CORE: Contrastive Reflection으로 추론 능력을 빠르게 개선하기

TL;DR Highlight

성공/실패 추론 트레이스를 비교해 짧은 자연어 인사이트를 뽑아내고, 단 5개 학습 샘플로도 GRPO보다 빠르게 모델 추론 성능을 올리는 비파라메트릭 알고리즘.

Who Should Read

LLM 추론 성능을 개선해야 하는 ML 엔지니어나 연구자. 특히 학습 데이터가 적거나 파인튜닝 비용 없이 모델을 강화하고 싶은 상황.

Core Mechanics

CORE는 모델 가중치를 전혀 건드리지 않는 비파라메트릭(non-parametric) 방식 - 모델을 frozen 상태로 유지하면서 외부 메모리에 인사이트를 쌓아 성능을 올림.
핵심 아이디어는 '대조 반성(Contrastive Reflection)': 실패한 추론 트레이스와 비슷한 문제의 성공 트레이스를 나란히 놓고 LLM에게 차이점을 분석하게 해서 짧은 자연어 인사이트를 생성.
생성된 인사이트는 admission test를 통과해야만 메모리에 저장됨 - 해당 인사이트를 붙였을 때 실제로 문제를 풀어야 통과, 안 되면 버림.
인사이트 검색 시 semantic similarity(의미적 유사도)와 utility score(과거에 얼마나 도움이 됐는지) 둘 다 고려해서 가져옴 - utility만 빼면 성능이 0.907 → 0.780으로 떨어짐.
실험 모델은 GPT-OSS-120B (OpenAI 오픈소스 120B 모델), 임베딩은 jina-embeddings-v2-base-en(137M BERT 기반)을 사용.
Tower of Hanoi, MathGAP, ZebraLogic, Matchstick Arithmetic 4가지 태스크에서 GRPO, GEPA, Episodic RAG, MemRL 모두 제침.

Evidence

350번의 rollout(학습 시도)만에 CORE의 평균 held-out 정확도가 0.445 → 0.712로 59.9% 향상 - 이 시점에서 이미 4000 rollout을 쓴 모든 베이스라인의 최고 성능을 초과.
5개 학습 샘플만으로도 12개 조건(4 태스크 × 3 데이터 크기) 중 9개에서 1위, 평균 54.8% 성능 향상(no-learning 대비).
컨텍스트 효율성: CORE는 평가 시 평균 0.92k 토큰 추가, Episodic RAG는 33.6k, MemRL은 32.7k - 각각 36.6배, 35.6배 더 많은 토큰을 씀.
Contrastive Reflection 제거 실험: 실패 트레이스만 보는 경우 0.617, 성공 트레이스만 보는 경우 0.830, 둘 다 비교하는 CORE는 0.907 (Matchstick Arithmetic, 10샘플).

How to Apply

검색/추천 시스템에서 사용자 피드백 루프가 있는 경우: 정답/오답이 나올 때마다 성공-실패 쌍을 저장하고, LLM에게 '이 두 응답의 차이가 뭔지 규칙으로 설명해줘'를 주기적으로 실행해 인사이트를 축적하면 됨.
코드 생성이나 SQL 생성 에이전트에 적용할 때: 테스트 통과 여부를 verifier로 사용하고, 실패한 코드와 비슷한 문제의 성공 코드를 비교해 추출한 규칙(예: '배열 인덱스 확인', 'NULL 처리')을 프롬프트에 점진적으로 추가.
admission test 패턴만 빌려서 프롬프트 최적화에 활용: 새 규칙이나 지침을 프롬프트에 추가하기 전에 소수 샘플로 효과를 검증하고, baseline 성공률보다 높을 때만 채택하는 gating 로직을 파이프라인에 붙이면 됨.

Code Example

snippet

Terminology

non-parametric모델 가중치(파라미터)를 전혀 수정하지 않는 방식. 모델 자체는 그대로 두고 외부 메모리나 프롬프트만 바꿔서 성능을 올림.
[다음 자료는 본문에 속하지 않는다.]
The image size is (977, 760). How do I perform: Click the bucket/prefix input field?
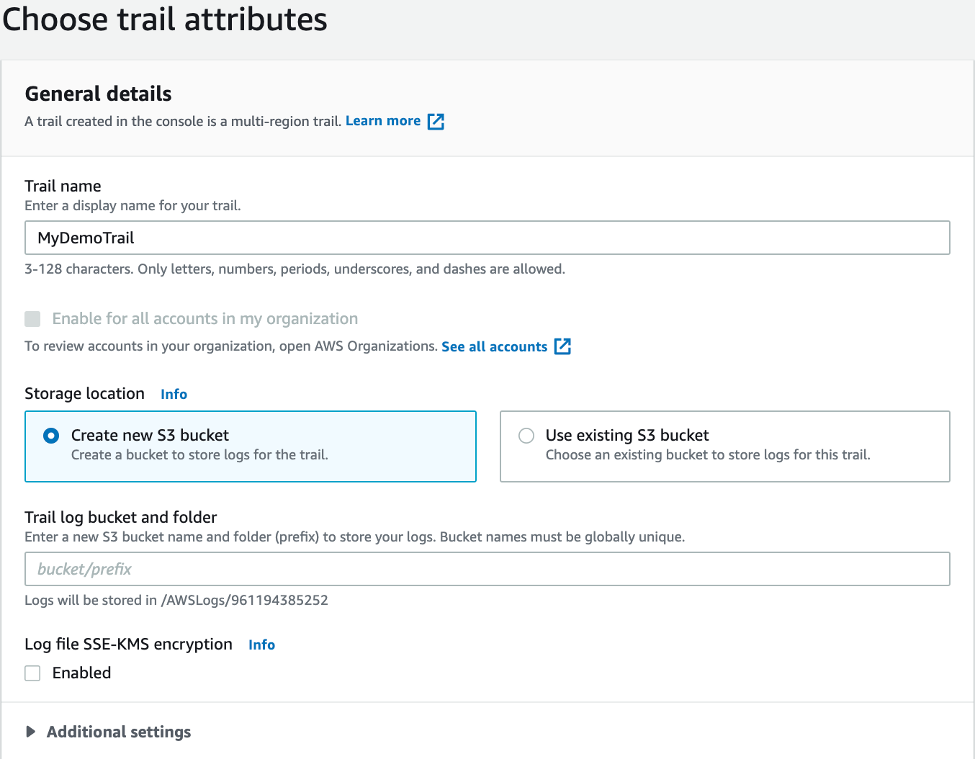[487, 569]

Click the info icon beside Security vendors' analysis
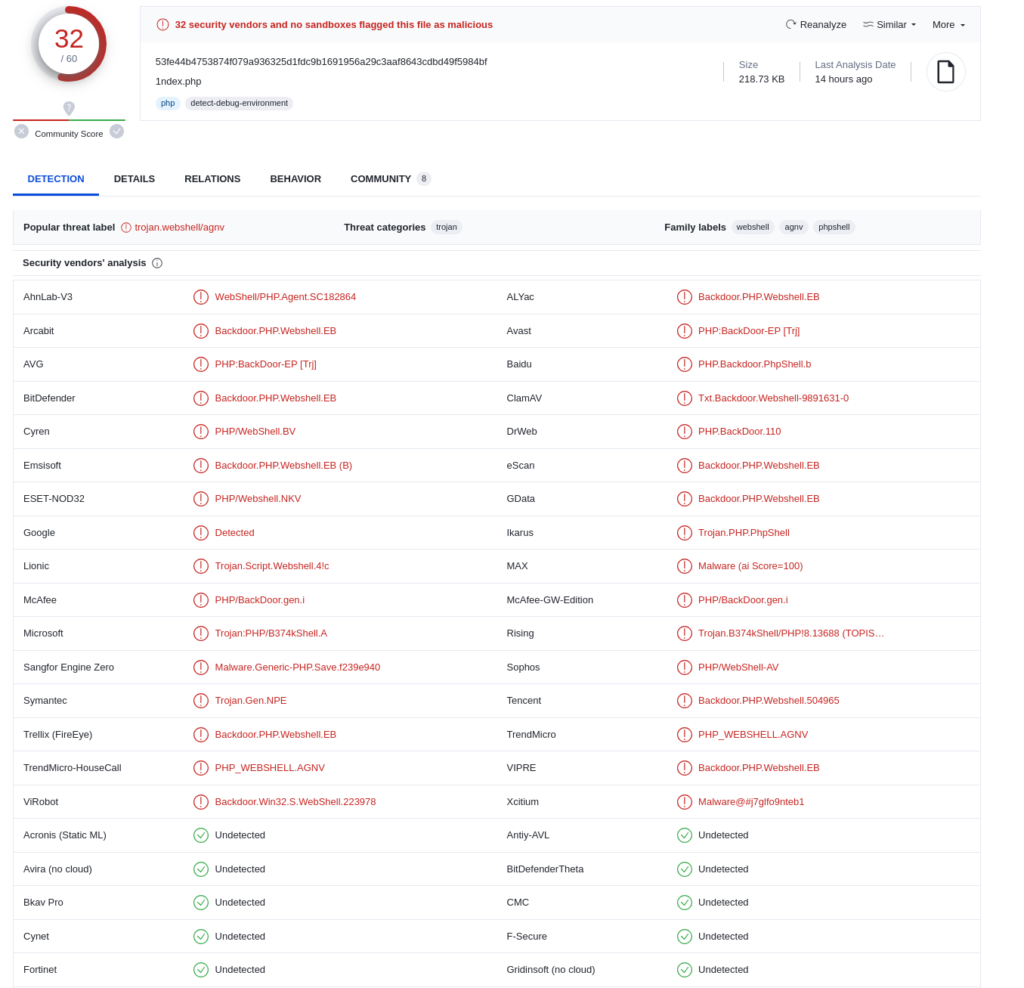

GRPODeepSeek-R1에서 쓴 강화학습 기법. 모델이 여러 번 시도해보고, 잘된 것은 강화 나쁜 것은 억제하는 방향으로 가중치를 업데이트함.

RLVRReinforcement Learning from Verifiable Rewards. 정답이 명확히 검증 가능한 문제(수학, 코딩 등)에서 맞으면 보상, 틀리면 패널티를 줘서 모델을 학습시키는 방식.

rollout모델이 한 문제를 한 번 풀어보는 시도 단위. 100 rollout이면 100번 시도한 것.

Episodic RAG과거에 풀었던 문제와 풀이 전체를 저장해두고, 새 문제가 오면 비슷한 과거 풀이를 꺼내 컨텍스트로 넣어주는 방식.

MemRL에피소딕 메모리(경험 기록)에 가치 점수를 붙여서, 과거에 도움이 됐던 경험 위주로 검색하는 메모리 시스템.

admission test새로 생성된 인사이트가 실제로 효과 있는지 검증하는 관문. 인사이트를 붙여서 문제를 풀어보고, baseline보다 성공률이 높아야만 메모리에 저장됨.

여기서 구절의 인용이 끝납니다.